- **Vorliegender Text**:
>>>

"Allein wegen der Sportschau"

■ Juppy von der Ufa-Fabrik im heiter-entspannten Gespräch über subventionierte Alternativkultur, seinen Wunsch, Innensenator zu sein, den siebzehnten Geburtstag der Ufa und die Insel der Seligen

taz: Ist dein Hund wiederaufgetaucht?

Juppy: Ich war eigentlich ganz froh, als er fortging. Ich dachte, vielleicht ist er irgendwo zum Sterben gegangen, wie ein alter Elephant. Max Müller ist ja schon 18, also ein Jahr älter als die Ufa. Wo's so heiß ist, kriegt der ja kaum noch Luft. Und jetzt ist er wieder da. Der will net sterben.

Bist du schon mal in der Staatsoper gewesen?

In der Deutschen Oper war ich. Und in der Staatoper. Die Berliner Zeitung macht doch immer ihren Kritikerpreisverleih, mal da, mal da. So war ich einmal in der Staatsoper. Einmal war ich sogar in der Deutschen Oper. Auf einem der teuersten Plätze, he he.

<<<

- **Bereitgestellte Daten**:
>>>

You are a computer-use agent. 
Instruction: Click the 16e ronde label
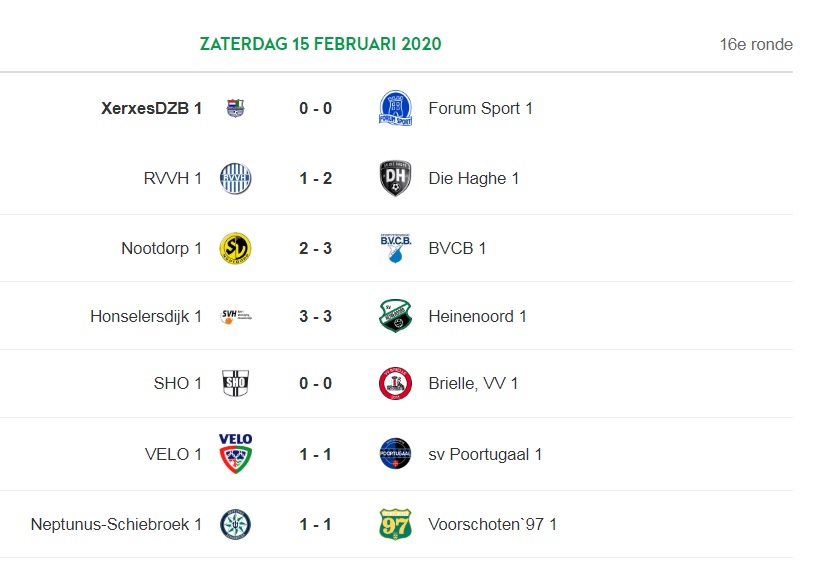tap(756, 44)
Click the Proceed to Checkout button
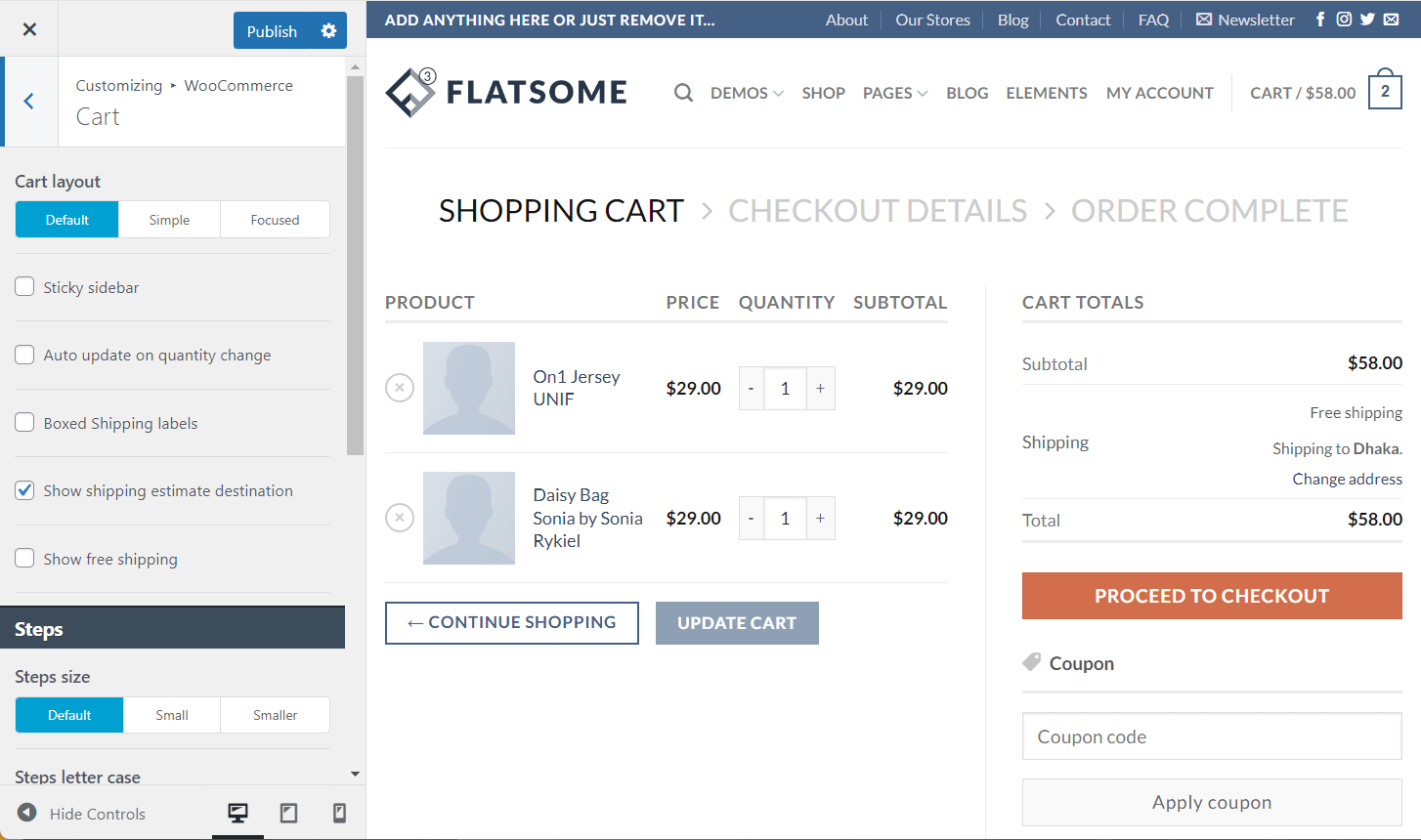This screenshot has height=840, width=1421. (x=1211, y=596)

<<<

- **Aufgabe 1**: Gib aus dem Interview mit Juppy von der Ufa-Fabrik das Stück wortgetreu zurück, das mit „Juppy: Ich war“ anfängt und bis einschließlich „der Staatsoper gewesen?“ geht.
- **Aufgabe 2**: Wie alt ist Max Müller laut dem Interview mit Juppy von der Ufa-Fabrik?

- **Antwort 1**:
Juppy: Ich war eigentlich ganz froh, als er fortging. Ich dachte, vielleicht ist er irgendwo zum Sterben gegangen, wie ein alter Elephant. Max Müller ist ja schon 18, also ein Jahr älter als die Ufa. Wo's so heiß ist, kriegt der ja kaum noch Luft. Und jetzt ist er wieder da. Der will net sterben.

Bist du schon mal in der Staatsoper gewesen?

- **Antwort 2**: Max Müller ist 18, also ein Jahr älter als die Ufa.